Art der Entscheidung

Urteil


Datum

17. 06. 2002


Aktenzeichen

6 C 566/01


Leitsatz des Gerichts

  1. Grob fahrlässig handelt in der Regel, wer in einer Wohnung Kerzen in unmittelbarer Nähe zu leicht brennbaren Materialien wie Holz unbeaufsichtigt brennen lässt.

  2. Dass ein sechsjähriges Kind im Raum anwesend ist, entlastet nicht, sondern begründet eher zusätzlich noch die grobe Fahrlässigkeit.

  3. Genausowenig entlastet, dass in den Vorjahren nichts in Brand geraten ist.

  4. Der Versicherer ist deshalb von der Leistung nach § 61 des Versicherungsvertragsgesetzes frei.

Entscheidungsgründe


Auszüge aus den Gründen:

... Im Ergebnis der Beweisaufnahme erwies sich die Klage als unbegründet, weswegen sie der Abweisung bedurfte.

Grundsätzlich ist die Entstehung eines Brandes grob fahrlässig verursacht, wenn innerhalb von geschlossenen Wohnräumen Kerzen in unmittelbarer Nähe zu leicht brennbaren Materialien wie Holz unbeaufsichtigt brennengelassen werden. Entgegen der Auffassung des Bekl ist eine von diesem Grundsatz abweichende Beurteilung des hier streitgegenständlichen Schadensfalles nicht veranlasst. Zunächst einmal hat der Bekl das Wohnzimmer verlassen, ohne für die Beaufsichtigung der brennenden Kerzen durch eine dafür geeignete Person Sorge zu tragen. Soweit die damals sechsjährige Tochter der Lebensgefährtin des KI im Raum anwesend war, handele es sich hierbei um keine solche geeignete Person. Auf Grund ihres Alters war sie objektiv nicht in der Lage, die vom offenen Feuer ausgehenden Risiken in ihrer vollen Entfaltungsmöglichkeit und auch Tragweite zu erfassen. Zudem muss die objektive Möglichkeit Berücksichtigung finden, dass bei einem sechsjährigen Kind ein ausgeprägter Spieltrieb und Entdeckungsdrang besteht, der zum einen auf die Weihnachtspyramide selbst als auch die brennenden Kerzen gerichtet sein kann. Die Anwesenheit eines sechsjährigen Kindes im Raum allein mit den brennenden Kerzen stellt daher keinen Rechtfertigungsgrund dar, sondern begründet eher schon einen weiteren Grund, die Kerzen vor dem Verlassen des Raumes zu löschen. Weiterhin kann der Bekl sich nicht mit Erfolg darauf berufen, dass er damit rechnen konnte, dass seine Lebensgefährtin die Wohnung und damit auch das Wohnzimmer betreten würde: Denn sein entsprechender Vortrag hierüber blieb auch in der mündlichen Verhandlung insoweit unklar, ob die Lebensgefährtin ausdrücklich gesagt hatte, sogleich die Wohnung zu betreten. Hierin war der Vortrag des KI schwankend, was unter Beachtung der Erfüllung der Wahrheitspflicht aus § 138 Abs. 1 ZPO so zu verstehen ist, dass der KI in seinen Erinnerungen hierüber unsicher ist. Vielmehr ist davon auszugehen, dass der KI in der Annahme war, seine Lebensgefährtin werde herauf kommen, ohne dass tatsächlich von dieser ausdrücklich gesagt worden ware. Ohnehin hätte der KI die Lebensgefährtin darauf hinweisen müssen, dass er mit den brennenden Kerzen eine besondere Gefahrenquelle geschaffen hat, damit diese ihre Kontrolle auch hierüber wahrnehmen könnte.

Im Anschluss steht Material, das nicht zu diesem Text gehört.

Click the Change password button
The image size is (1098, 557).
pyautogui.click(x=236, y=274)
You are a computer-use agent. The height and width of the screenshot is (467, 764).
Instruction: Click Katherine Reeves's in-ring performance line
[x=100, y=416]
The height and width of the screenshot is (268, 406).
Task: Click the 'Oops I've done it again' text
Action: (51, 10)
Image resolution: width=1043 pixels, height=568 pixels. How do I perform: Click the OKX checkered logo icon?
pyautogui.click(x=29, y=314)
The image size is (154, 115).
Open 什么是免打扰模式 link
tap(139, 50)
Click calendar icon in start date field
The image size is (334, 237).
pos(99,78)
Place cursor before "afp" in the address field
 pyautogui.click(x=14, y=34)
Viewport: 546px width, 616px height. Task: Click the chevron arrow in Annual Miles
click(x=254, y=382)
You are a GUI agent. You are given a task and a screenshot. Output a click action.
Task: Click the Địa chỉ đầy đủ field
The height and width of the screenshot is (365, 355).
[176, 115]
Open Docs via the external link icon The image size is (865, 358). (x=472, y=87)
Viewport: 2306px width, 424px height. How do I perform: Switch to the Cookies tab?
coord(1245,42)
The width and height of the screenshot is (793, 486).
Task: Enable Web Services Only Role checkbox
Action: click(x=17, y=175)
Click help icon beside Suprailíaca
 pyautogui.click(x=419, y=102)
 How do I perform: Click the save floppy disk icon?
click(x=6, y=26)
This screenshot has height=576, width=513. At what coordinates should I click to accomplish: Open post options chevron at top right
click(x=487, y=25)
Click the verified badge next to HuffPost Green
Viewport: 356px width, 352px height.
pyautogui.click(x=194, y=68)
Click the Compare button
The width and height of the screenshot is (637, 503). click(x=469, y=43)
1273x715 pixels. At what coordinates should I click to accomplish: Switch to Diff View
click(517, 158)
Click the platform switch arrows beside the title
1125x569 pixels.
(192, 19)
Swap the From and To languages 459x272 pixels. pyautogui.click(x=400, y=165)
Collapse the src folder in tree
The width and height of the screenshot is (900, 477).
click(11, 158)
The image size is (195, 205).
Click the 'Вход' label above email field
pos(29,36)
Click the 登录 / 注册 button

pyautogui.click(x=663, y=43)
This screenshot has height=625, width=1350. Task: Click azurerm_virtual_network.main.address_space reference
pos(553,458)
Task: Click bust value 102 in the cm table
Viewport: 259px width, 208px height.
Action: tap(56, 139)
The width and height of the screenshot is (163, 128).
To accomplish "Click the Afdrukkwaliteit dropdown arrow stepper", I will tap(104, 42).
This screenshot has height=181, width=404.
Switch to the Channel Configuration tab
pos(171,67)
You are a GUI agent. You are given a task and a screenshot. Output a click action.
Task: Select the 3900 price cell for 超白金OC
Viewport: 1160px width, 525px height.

Weiterhin schafft es für den Bekl keine Entlastung, dass die Pyramide in vier Jahren zuvor stets beanstandungsfrei in Betrieb gewesen wäre. Denn jede Gefährdungssituation hat sich nicht sogleich in einer realen Schädigung zu realisieren. Zudem unterliegen auch die Umstände im Detail Variierungen. So ist u. a. denkbar, dass mit zunehmendem Alter die Reibung im Lager des drehbaren Teils der Pyramide zunimmt, diese langsamer oder gar nicht mehr dreht und dadurch die von den Kerzen erzeugte Wärme nicht nach oben abgeleitet wird, sondern sich an den Flügeln der Pyramide staut. Außerdem ist denkbar, dass die verwendeten Kerzen sich in ihren Parametern, nämlich der Tropffähigkeit, ihrer Höhe sowie der Höhe der von ihr erzeugten Flamme und dadurch der ausgehenden Wärmeentwicklung unterscheiden.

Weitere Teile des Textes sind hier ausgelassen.